[Text under study]
:::::
What strikes me about this nostalgic country, whose ethnic minority largely consists of sheep, is not the phenomenal scenery, its history of being the world’s biggest coal port, the Millennium Stadium, Ryan Giggs or Tom Jones but the mere fact that the Heir apparent to the Throne is actually the Prince of Wales! Why?

It’s a sad truth but the poor old Welsh do get a beating in the media don’t they? After all it was the great Historian from Cambridge, Ali G, who famously claimed; “When you think of Wales, you tend to think of the fish with the biggest penis”. The irony is that Ali G’s father was Welsh. Infact, it’s the media’s portrayal of Wales that lead me to think that the only place on this planet that people won’t oppose being bombed is Wales! The only vertebrate that will object to the Americans’ bombing of Wales will be the sheep population.

I say this with great caution for fear I may upset the sheep. I have a track record of being hated by sheep. Five years have passed since my epic bike ride through the black mountains which, incidentally, aren’t black; they’re green or brown at best and were quite a magnificent backdrop to this most epic yet death-defying journey.
:::::
[Data below]
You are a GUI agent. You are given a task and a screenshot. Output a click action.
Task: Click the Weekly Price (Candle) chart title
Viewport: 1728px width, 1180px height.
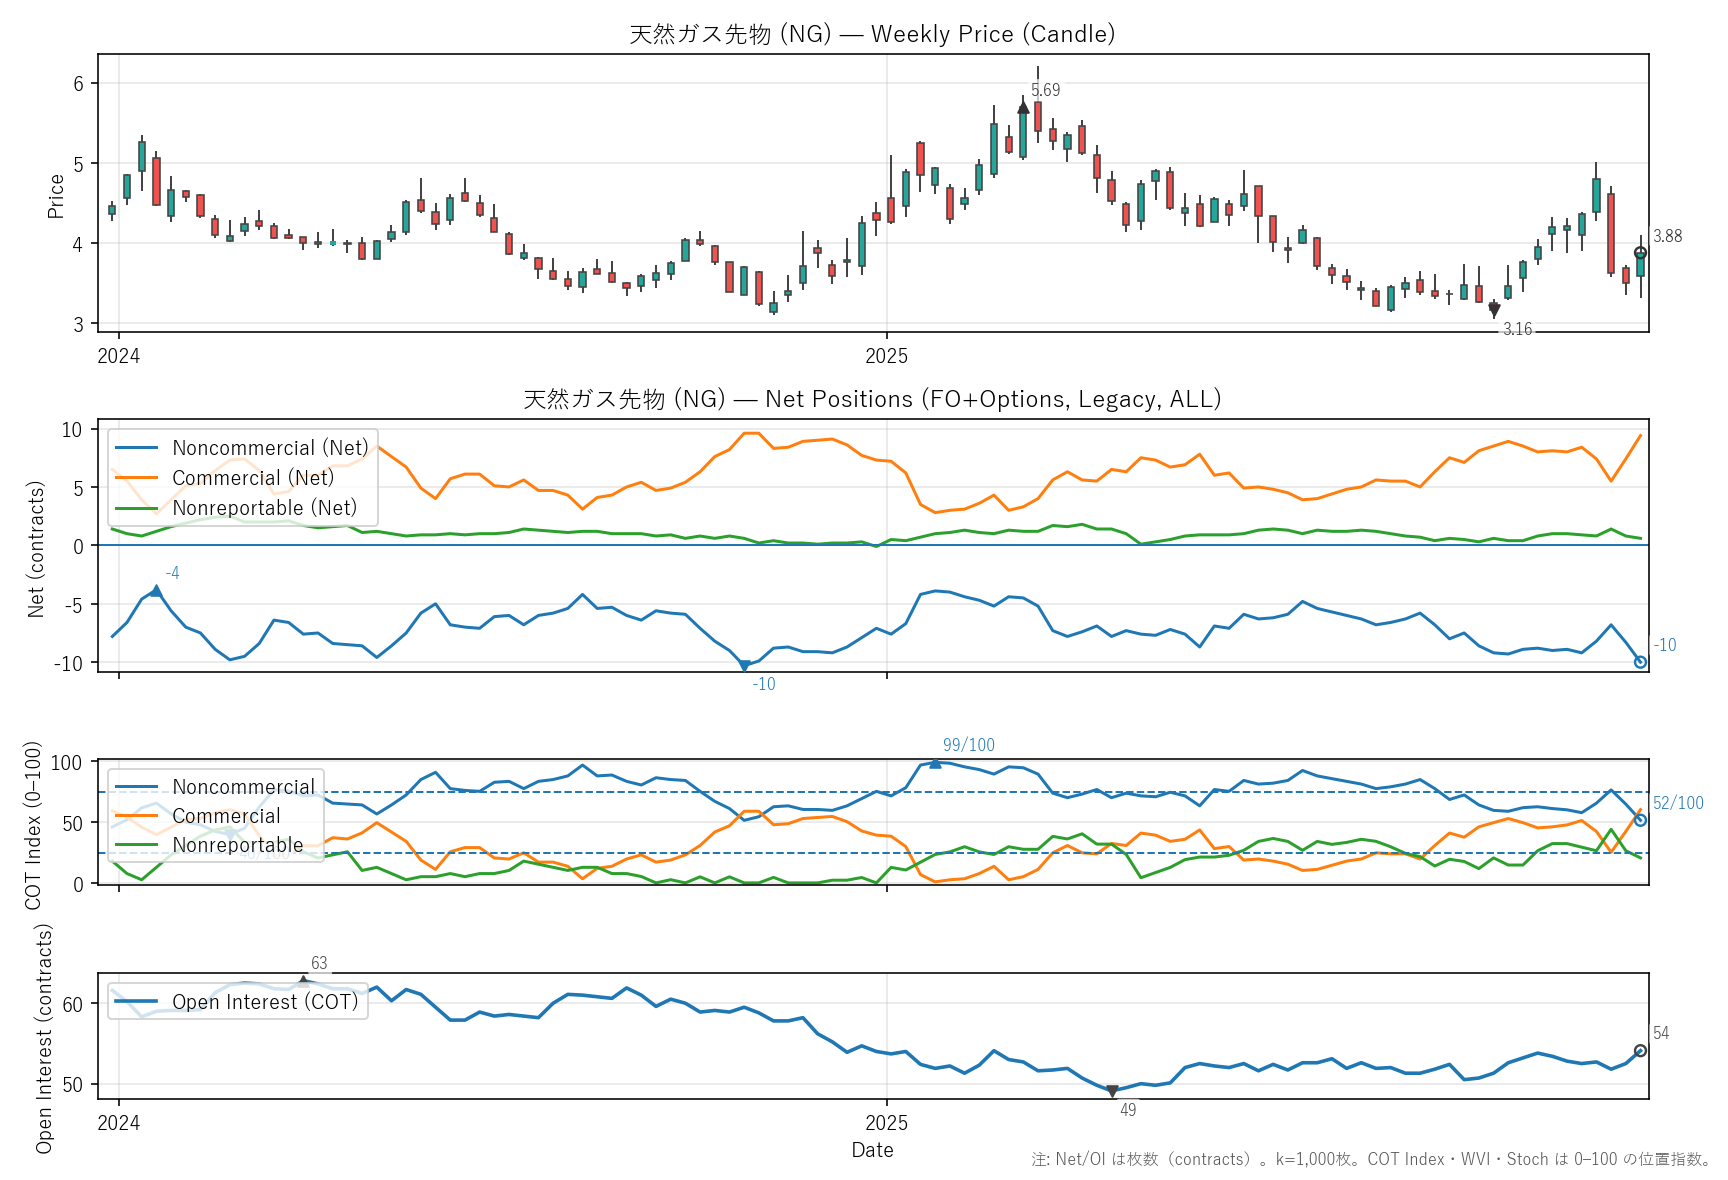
:::::
[Exercises]
1: Answer these from the piece on Wales:
(a) What title does the heir apparent to the throne hold?
(b) Whose father does the piece say was Welsh?
(c) According to the piece, what colors are the black mountains really?
2: Shorten the paragraph of the piece on Wales that opens "I say this with great caution" while keeping its main facts.

[Numbered answers]
1:
(a) Prince of Wales
(b) Ali G's
(c) Green or brown at best

2: The writer speaks cautiously so as not to upset the sheep, claiming a track record of being hated by them. Five years ago the writer made an epic, death-defying bike ride through the black mountains, which are not black but green or brown at best and formed a magnificent backdrop.